(Dataset entries)
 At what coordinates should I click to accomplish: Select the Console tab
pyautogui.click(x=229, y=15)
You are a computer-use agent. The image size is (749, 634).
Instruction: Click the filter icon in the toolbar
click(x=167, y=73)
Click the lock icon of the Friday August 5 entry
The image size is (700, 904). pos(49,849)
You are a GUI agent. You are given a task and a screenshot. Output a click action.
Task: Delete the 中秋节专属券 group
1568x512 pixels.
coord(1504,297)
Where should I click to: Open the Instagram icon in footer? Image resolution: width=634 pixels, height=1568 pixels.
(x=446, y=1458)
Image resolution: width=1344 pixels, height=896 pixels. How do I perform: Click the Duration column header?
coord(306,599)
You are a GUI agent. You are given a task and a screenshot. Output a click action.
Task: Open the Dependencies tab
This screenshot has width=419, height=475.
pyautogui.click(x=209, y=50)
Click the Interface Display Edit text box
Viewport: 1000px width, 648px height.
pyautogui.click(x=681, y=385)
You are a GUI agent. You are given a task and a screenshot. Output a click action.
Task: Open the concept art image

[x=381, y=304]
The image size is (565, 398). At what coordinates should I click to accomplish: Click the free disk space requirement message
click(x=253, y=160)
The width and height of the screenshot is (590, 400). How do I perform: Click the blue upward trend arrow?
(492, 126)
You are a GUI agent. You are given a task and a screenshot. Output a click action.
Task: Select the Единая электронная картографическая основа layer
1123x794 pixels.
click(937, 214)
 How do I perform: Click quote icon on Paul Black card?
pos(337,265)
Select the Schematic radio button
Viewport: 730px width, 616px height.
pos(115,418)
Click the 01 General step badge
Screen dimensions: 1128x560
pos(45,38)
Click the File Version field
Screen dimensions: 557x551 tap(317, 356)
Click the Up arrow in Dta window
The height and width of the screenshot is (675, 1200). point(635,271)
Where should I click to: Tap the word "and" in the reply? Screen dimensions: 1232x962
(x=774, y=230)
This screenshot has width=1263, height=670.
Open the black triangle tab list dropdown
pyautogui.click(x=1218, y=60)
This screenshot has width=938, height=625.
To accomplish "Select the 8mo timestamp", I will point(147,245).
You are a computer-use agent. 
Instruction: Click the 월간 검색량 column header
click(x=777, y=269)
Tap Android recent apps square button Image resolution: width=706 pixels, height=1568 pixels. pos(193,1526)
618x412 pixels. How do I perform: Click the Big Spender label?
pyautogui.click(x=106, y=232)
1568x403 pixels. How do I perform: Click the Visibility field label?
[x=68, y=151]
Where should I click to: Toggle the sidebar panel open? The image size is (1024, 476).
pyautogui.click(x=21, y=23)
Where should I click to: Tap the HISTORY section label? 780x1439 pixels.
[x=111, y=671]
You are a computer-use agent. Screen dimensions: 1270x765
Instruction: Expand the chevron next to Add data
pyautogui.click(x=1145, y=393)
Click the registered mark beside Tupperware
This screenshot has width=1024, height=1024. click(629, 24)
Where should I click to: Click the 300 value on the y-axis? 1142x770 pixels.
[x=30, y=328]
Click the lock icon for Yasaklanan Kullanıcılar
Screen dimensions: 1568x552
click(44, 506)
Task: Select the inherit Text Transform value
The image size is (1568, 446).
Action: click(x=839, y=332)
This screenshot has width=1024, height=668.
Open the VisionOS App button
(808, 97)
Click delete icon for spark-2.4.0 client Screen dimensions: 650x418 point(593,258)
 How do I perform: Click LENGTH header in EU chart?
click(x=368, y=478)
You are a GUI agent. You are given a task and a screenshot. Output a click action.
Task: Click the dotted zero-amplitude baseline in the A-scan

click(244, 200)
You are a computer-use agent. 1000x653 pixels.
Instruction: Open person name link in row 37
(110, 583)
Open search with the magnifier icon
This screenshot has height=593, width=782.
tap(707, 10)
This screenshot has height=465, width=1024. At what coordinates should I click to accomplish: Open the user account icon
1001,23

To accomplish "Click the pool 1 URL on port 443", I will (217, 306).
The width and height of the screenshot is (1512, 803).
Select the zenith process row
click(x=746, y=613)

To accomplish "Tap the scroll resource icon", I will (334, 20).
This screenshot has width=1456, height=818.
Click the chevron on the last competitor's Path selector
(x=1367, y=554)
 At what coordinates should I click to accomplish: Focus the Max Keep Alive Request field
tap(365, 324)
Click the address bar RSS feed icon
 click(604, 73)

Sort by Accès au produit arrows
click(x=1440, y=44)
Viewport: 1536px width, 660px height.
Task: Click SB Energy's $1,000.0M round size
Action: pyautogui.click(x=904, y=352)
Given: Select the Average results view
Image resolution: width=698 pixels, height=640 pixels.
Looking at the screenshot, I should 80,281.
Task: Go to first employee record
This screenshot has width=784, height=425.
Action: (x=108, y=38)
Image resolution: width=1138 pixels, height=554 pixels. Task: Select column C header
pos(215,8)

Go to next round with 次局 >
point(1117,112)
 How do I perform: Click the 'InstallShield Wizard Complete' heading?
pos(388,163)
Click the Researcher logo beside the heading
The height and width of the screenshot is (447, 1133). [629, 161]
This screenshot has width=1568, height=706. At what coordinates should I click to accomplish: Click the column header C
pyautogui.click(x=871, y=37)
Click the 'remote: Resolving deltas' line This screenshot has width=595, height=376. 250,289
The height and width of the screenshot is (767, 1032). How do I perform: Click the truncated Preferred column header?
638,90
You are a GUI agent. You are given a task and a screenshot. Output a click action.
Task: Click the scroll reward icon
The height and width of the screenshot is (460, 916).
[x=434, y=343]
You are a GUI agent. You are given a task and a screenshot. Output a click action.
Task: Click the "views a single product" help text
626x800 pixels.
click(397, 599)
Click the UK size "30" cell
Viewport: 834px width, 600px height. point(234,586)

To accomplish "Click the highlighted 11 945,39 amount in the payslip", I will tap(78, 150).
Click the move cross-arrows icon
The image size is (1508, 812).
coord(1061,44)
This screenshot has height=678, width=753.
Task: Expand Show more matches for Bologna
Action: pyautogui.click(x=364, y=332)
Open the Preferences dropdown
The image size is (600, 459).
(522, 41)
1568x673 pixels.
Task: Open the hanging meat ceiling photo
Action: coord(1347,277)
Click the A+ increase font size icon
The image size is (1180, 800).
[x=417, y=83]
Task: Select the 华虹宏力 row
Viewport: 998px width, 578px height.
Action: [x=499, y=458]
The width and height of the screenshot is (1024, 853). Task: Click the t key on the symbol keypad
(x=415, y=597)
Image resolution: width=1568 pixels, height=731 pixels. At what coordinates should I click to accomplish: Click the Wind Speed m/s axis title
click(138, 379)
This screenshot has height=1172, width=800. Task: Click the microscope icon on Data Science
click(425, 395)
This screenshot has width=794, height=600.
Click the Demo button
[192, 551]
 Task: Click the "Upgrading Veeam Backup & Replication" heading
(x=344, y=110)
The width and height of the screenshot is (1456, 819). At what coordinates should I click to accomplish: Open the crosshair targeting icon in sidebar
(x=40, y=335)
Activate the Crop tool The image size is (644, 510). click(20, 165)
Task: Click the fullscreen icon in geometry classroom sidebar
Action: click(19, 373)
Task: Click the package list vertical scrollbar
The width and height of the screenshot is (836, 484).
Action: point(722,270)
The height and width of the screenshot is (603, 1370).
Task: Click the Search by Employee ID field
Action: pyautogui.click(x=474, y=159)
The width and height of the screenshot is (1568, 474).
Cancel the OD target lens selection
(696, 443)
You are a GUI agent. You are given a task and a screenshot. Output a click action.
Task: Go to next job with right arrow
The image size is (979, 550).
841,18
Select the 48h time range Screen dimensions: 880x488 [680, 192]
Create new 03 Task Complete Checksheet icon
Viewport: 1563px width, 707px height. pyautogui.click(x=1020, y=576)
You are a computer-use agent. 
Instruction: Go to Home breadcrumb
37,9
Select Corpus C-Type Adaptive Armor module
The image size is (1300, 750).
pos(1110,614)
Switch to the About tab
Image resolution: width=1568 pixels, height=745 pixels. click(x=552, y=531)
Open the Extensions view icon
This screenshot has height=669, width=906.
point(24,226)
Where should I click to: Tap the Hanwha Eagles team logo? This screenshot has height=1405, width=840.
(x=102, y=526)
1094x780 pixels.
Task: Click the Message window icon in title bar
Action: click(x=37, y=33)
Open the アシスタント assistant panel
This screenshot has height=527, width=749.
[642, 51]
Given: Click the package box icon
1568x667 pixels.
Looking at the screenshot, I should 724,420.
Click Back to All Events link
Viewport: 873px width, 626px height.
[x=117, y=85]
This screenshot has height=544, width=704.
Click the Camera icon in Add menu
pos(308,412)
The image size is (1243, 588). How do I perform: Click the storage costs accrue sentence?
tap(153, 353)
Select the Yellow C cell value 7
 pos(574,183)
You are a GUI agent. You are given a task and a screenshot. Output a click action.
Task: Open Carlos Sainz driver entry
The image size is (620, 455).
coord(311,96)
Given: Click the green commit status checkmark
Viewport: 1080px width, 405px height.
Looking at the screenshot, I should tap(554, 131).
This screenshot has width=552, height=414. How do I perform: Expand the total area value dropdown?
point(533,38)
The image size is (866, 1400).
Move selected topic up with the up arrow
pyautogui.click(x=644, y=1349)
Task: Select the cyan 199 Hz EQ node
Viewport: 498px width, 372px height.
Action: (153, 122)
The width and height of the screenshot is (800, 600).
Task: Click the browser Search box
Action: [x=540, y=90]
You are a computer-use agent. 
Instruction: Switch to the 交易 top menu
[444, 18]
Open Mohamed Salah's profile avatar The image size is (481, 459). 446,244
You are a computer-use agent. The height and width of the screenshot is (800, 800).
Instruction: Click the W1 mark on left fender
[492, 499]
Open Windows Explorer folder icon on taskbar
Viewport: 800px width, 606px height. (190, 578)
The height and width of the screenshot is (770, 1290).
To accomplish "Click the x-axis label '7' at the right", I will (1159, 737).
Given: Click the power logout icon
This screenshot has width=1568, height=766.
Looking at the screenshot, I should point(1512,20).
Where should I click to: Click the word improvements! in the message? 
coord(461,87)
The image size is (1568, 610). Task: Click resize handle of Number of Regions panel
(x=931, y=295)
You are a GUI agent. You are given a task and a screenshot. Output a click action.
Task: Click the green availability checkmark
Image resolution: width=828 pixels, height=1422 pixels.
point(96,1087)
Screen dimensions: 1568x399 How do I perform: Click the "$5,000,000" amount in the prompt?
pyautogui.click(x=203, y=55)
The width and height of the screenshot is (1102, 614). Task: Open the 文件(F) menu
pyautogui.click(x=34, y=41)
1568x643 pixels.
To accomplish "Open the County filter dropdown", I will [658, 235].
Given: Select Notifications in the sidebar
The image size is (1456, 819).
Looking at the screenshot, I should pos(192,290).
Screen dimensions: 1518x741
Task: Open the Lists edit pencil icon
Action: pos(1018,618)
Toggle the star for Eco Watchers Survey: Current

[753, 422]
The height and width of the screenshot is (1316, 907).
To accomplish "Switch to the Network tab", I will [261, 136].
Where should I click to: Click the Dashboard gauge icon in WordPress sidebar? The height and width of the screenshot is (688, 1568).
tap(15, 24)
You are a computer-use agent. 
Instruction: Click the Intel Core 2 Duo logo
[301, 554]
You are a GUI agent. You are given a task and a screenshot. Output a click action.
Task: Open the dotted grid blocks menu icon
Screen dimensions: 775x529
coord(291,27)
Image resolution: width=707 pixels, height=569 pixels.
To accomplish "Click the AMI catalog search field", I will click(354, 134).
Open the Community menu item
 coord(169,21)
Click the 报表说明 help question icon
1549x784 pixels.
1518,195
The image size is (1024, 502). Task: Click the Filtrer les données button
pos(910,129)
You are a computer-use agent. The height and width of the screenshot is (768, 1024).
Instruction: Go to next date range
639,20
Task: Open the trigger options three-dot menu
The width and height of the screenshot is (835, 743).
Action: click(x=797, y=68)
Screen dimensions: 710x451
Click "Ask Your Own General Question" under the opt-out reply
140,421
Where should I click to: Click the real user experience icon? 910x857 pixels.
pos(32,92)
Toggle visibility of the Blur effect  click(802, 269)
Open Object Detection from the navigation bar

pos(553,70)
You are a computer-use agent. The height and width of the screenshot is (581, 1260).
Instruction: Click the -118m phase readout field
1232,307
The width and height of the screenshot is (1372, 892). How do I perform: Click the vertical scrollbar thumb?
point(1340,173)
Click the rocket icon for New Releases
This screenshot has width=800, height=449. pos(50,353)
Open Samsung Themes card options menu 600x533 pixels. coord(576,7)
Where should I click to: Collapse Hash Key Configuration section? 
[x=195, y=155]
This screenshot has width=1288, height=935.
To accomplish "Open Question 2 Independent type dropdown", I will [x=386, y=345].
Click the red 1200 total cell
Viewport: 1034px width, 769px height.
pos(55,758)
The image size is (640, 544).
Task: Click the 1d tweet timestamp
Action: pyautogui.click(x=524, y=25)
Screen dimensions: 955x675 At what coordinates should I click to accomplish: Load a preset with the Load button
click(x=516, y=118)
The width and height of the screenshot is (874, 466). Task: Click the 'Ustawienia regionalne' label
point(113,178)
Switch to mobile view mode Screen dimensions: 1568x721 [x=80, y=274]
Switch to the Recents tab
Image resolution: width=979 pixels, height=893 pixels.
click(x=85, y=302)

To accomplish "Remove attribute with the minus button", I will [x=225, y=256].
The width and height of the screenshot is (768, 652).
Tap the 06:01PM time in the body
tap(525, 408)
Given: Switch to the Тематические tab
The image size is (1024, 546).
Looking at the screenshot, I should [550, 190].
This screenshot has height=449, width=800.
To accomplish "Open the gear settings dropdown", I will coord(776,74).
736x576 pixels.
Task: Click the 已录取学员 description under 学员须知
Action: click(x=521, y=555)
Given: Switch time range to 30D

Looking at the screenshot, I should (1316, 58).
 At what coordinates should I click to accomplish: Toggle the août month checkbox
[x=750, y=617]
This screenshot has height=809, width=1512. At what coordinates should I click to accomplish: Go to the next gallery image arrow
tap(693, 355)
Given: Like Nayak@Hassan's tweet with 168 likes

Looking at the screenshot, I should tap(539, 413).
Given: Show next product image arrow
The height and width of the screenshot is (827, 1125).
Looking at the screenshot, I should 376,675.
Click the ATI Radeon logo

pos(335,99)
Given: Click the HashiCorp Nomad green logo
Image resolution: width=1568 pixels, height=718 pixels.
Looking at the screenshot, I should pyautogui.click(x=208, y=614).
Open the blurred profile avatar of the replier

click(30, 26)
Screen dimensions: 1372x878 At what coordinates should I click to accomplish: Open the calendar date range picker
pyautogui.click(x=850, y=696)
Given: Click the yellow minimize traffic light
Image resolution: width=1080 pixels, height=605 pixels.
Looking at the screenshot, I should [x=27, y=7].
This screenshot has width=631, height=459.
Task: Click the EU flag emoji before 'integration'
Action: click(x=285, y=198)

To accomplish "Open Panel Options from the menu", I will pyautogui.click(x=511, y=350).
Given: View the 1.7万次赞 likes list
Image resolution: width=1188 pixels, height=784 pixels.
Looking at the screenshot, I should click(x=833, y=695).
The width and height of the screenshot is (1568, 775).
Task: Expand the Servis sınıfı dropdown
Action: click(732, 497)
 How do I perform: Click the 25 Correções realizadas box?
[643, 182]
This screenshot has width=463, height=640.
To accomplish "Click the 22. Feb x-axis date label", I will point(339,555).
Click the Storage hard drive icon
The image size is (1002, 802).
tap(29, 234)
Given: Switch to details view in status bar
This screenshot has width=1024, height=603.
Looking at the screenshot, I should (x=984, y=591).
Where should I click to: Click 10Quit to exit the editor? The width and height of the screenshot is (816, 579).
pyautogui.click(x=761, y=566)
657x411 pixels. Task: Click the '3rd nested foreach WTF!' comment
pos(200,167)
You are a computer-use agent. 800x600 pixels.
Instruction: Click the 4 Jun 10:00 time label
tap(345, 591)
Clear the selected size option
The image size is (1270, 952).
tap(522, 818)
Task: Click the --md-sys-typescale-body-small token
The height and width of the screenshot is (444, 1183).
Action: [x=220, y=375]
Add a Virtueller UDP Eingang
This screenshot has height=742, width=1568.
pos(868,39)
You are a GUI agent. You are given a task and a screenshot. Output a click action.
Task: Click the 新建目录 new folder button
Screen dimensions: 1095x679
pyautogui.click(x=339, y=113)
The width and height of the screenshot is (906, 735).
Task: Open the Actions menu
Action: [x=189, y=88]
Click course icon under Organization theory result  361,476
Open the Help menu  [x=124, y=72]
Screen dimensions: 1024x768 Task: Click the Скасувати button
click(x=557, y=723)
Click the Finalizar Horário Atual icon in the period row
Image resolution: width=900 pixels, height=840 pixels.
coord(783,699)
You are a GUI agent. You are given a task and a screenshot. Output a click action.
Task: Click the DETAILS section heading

» **WORK TASK**:
Retype, without changes, the lines from the line holding "Open the Help" to the end of the data, both ends included.

» **SOLUTION**:
Open the Help menu  [x=124, y=72]
Screen dimensions: 1024x768 Task: Click the Скасувати button
click(x=557, y=723)
Click the Finalizar Horário Atual icon in the period row
Image resolution: width=900 pixels, height=840 pixels.
coord(783,699)
You are a GUI agent. You are given a task and a screenshot. Output a click action.
Task: Click the DETAILS section heading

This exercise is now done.